The family of Genene Norris, who died from a blood clot days after receiving a COVID-19 vaccination, has remembered the 48-year-old as a fun-loving woman devoted to her family and friends.
In a statement released by Ms Norris’ employer, Sanitarium, the family also thanked the medical staff who battled to save her.
Late on Friday the Therapeutic Goods Administration vaccine safety group concluded Ms Norris’ death was likely linked to her AstraZeneca vaccination.
She had a number of other chronic health conditions.
Her family said they knew nothing further about the factors which led to her death at this stage.
“We know as much as the public knows as further medical investigations need to take place,” the statement read.
Ms Norris’ family said her death was a “profound loss”.
“Everyone who knew Genene talks of her fun loving, happy character and her sense of service to those around her,” the statement said.
“Genene’s devotion to our family was deep and gave her much joy. Her passing leaves a gaping void in our family.
“We cannot believe that this time last week she was with us and now she is gone.”

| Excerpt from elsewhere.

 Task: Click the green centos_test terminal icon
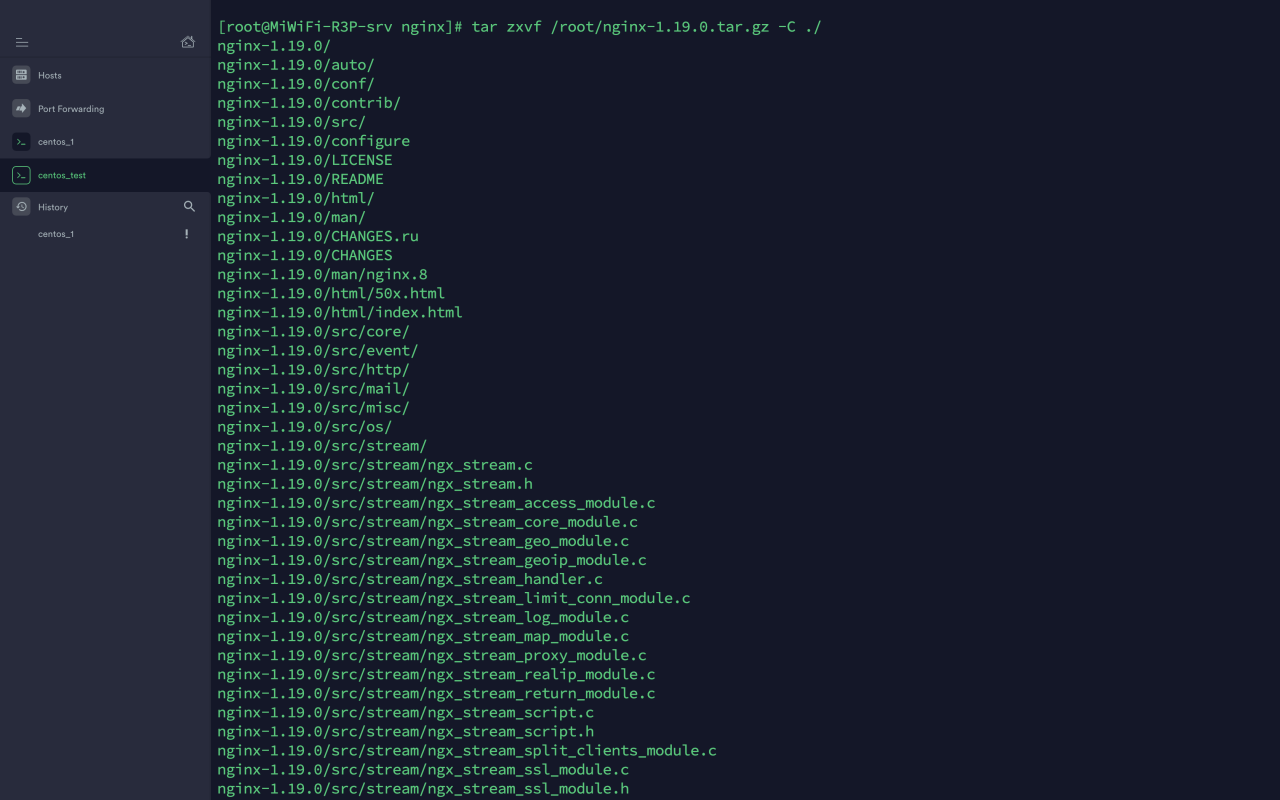click(x=21, y=175)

The AstraZeneca vaccine, which was slated to be the “workhorse” of Australia’s vaccine rollout, was last week scrapped as the preferred option for people under 50 due to updated medical advice.

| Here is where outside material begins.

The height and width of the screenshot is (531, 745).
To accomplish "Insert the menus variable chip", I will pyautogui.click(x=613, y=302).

But a new Oxford University study, which is yet to be peer reviewed, found the virus itself is still far more dangerous.
Researchers examined and compared over 500,000 coronavirus diagnoses and more than 480,000 recipients of a mRNA vaccine – either the Pfizer or Moderna jab.

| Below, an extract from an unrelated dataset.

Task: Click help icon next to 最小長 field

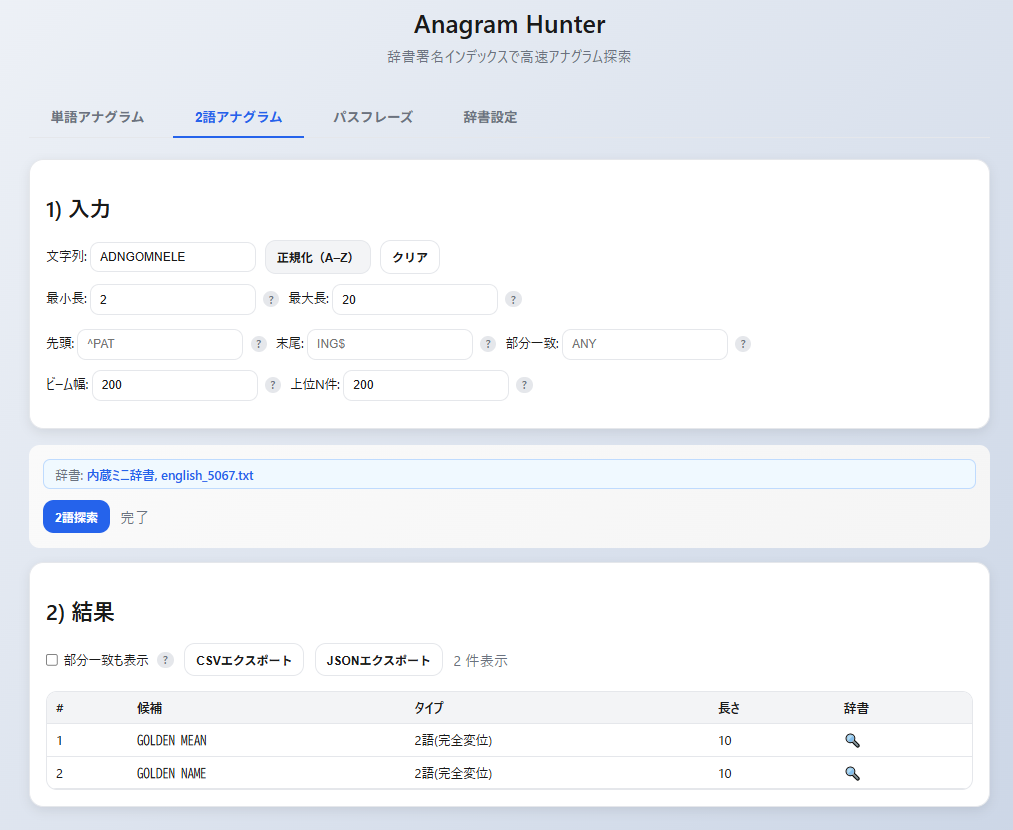Action: click(x=271, y=299)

Based on US data, it found blood clotting in the brain – cerebral venous thrombosis or CVT – occurs in 39 people per million diagnosed with COVID-19, compared with 4.1 people per million who have received the Pfizer or Moderna vaccine.
The study notes the European Medicines Agency estimates that 5 per million people who receive the AstraZeneca vaccine develop CVT.
On those numbers, a person is 10 times more likely to develop a blood clot in the brain after contracting COVID-19 than after receiving a mRNA vaccine.